== Seçilmiş Metin ==

13. Ceza Dairesi 2019/8589 E. , 2020/664 K.
"İçtihat Metni"MAHKEMESİ :Asliye Ceza Mahkemesi
SUÇLAR : Hırsızlık, işyeri dokunulmazlığının ihlali
HÜKÜMLER : Mahkumiyet
Mahalli mahkemece verilen hükümler temyiz edilmekle dosya incelenerek, gereği düşünüldü:
Görgü tespit tutanaklarında katılan ...’e ait işyerinin, yerinden çıkarılan sürgülü camda çatlama olduğunun belirtilmesi yine katılan ...’a ait işyerinin cama takılı olan kilitte zorlama izlerinin olduğunun belirtilmesi karşısında; sanık hakkında her iki katılana yönelik mala zarar verme suçundan zamanaşımına kadar işlem yapılması olanaklı görülmüştür.
1- Sanık hakkında katılan ...’e yönelik hırsızlık ve işyeri dokunulmazlığını ihlal suçlarından ve katılan ...’a yönelik işyeri dokunulmazlığını ihal suçundan kurulan hükümlerin temyiz incelemesinde;
5237 sayılı TCK"nın 53. maddesinin bazı bölümlerinin iptaline ilişkin Anayasa Mahkemesi"nin 24/11/2015 tarihinde yürürlüğe giren 08/10/2015 gün ve 2014/140 esas, 2015/85 sayılı kararı da nazara alınarak bu maddede öngörülen hak yoksunluklarının uygulanmasının infaz aşamasında gözetilmesi mümkün görülmüştür.
Dosya ve duruşma tutanakları içeriğine, toplanıp karar yerinde incelenerek tartışılan hukuken geçerli ve elverişli kanıtlara, gerekçeye ve hakimin takdirine göre; suçların sanık tarafından işlendiğini kabulde ve nitelendirmede usul ve yasaya aykırılık bulunmadığı anlaşılmış, diğer temyiz itirazları da yerinde görülmemiştir.

===

**Problemler ve Görevler:**
a: Aşağıdaki ifadelerin karar metnine uyup uymadığını belirtin: (i) Dosyadaki suçlar arasında hırsızlık yer alır. (ii) Anayasa Mahkemesinin kararı 24/11/2015 tarihinde yürürlüğe girmiştir. (iii) Mahalli mahkemenin verdiği hükümler beraat hükümleridir.
b: Karar metnine göre Anayasa Mahkemesinin anılan kararı hangi kanun maddesiyle ilgilidir?
c: Karar metninde "1- Sanık hakkında" sözlerini içeren yerden başlayın, "gözetilmesi mümkün görülmüştür." sözlerinden sonra durun ve aradaki bölümü hiç değiştirmeden yeniden yazın.

== Kaydedilen Bilgiler ==

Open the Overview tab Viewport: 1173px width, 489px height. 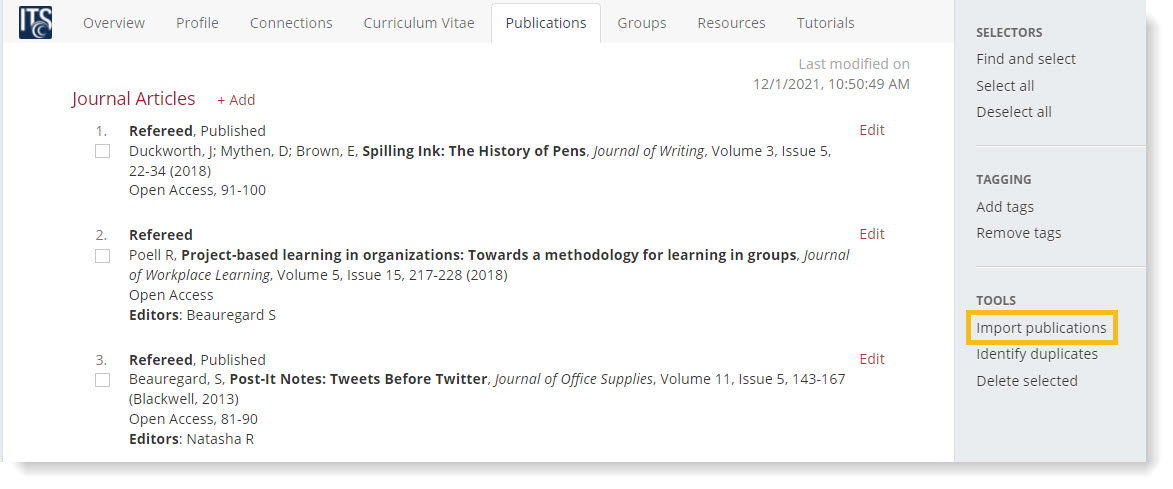pos(114,23)
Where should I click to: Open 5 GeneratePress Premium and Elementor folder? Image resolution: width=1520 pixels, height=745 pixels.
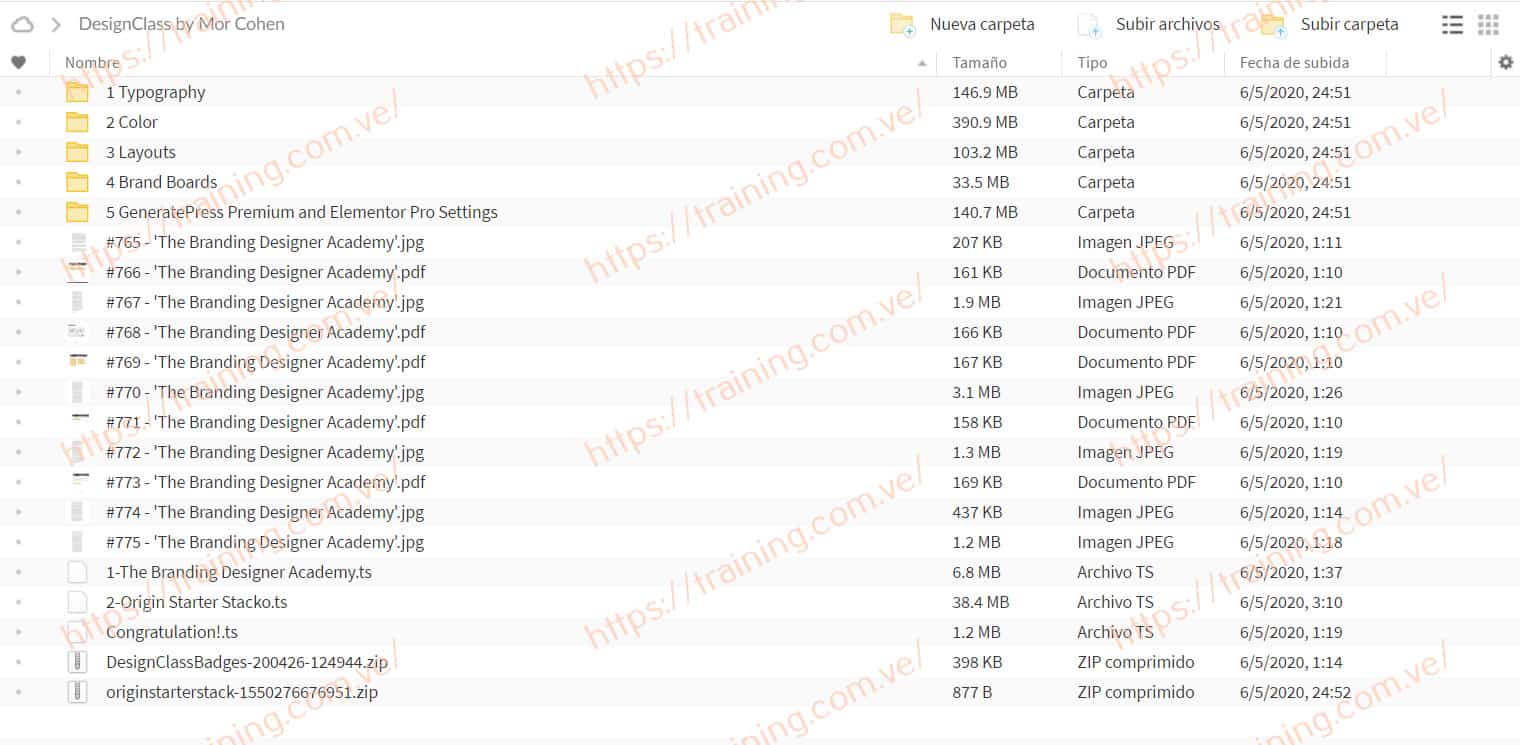tap(301, 212)
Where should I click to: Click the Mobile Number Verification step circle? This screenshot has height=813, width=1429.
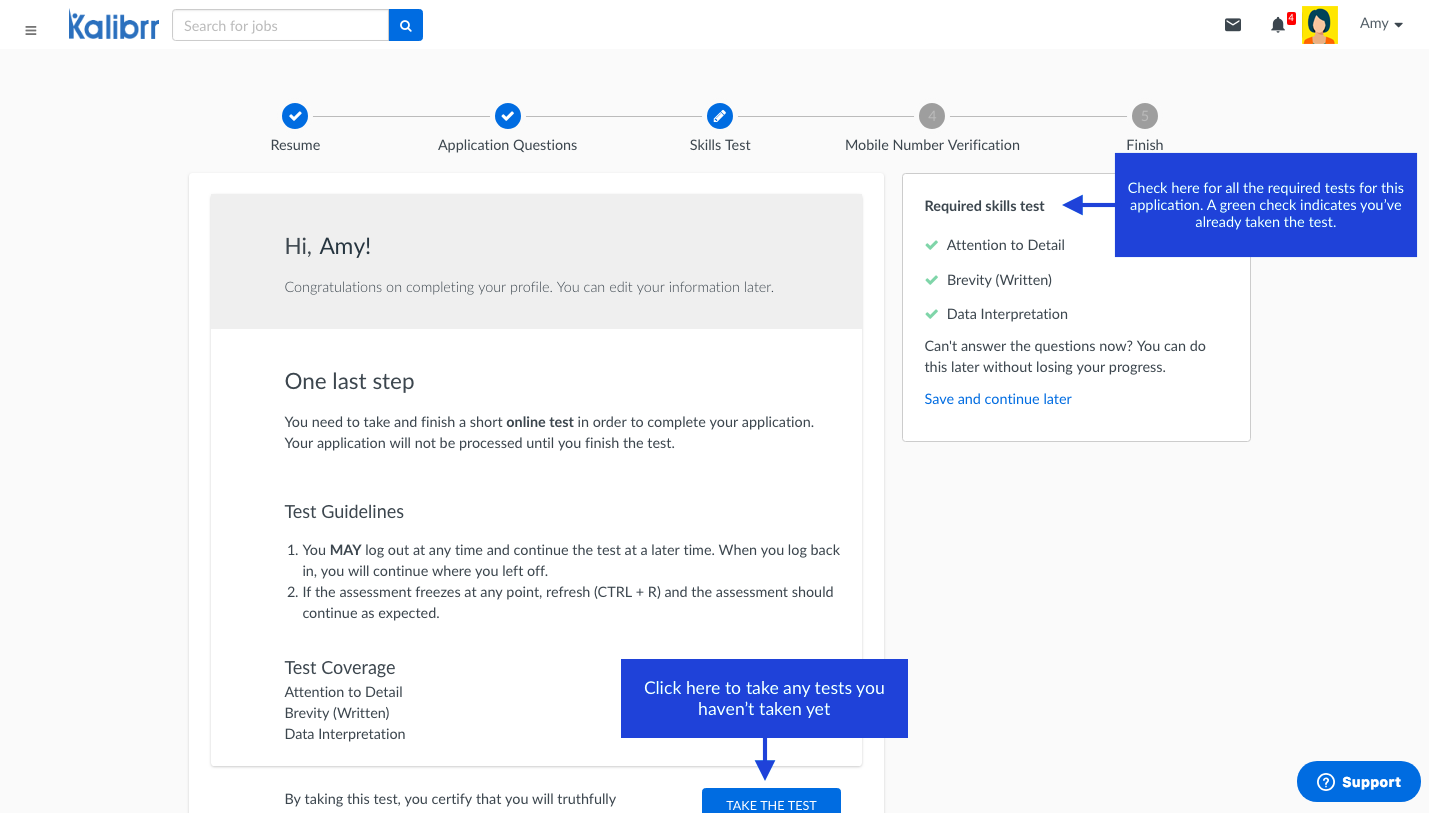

===

**Görevlere Göre Sonuçlar:**
a:
(i) Evet: "SUÇLAR : Hırsızlık, işyeri dokunulmazlığının ihlali"
(ii) Evet: "24/11/2015 tarihinde yürürlüğe giren"
(iii) Hayır: "HÜKÜMLER : Mahkumiyet"

b: 5237 sayılı TCK'nın 53. maddesinin bazı bölümlerinin iptaline ilişkindir.

c:
1- Sanık hakkında katılan ...’e yönelik hırsızlık ve işyeri dokunulmazlığını ihlal suçlarından ve katılan ...’a yönelik işyeri dokunulmazlığını ihal suçundan kurulan hükümlerin temyiz incelemesinde;
5237 sayılı TCK"nın 53. maddesinin bazı bölümlerinin iptaline ilişkin Anayasa Mahkemesi"nin 24/11/2015 tarihinde yürürlüğe giren 08/10/2015 gün ve 2014/140 esas, 2015/85 sayılı kararı da nazara alınarak bu maddede öngörülen hak yoksunluklarının uygulanmasının infaz aşamasında gözetilmesi mümkün görülmüştür.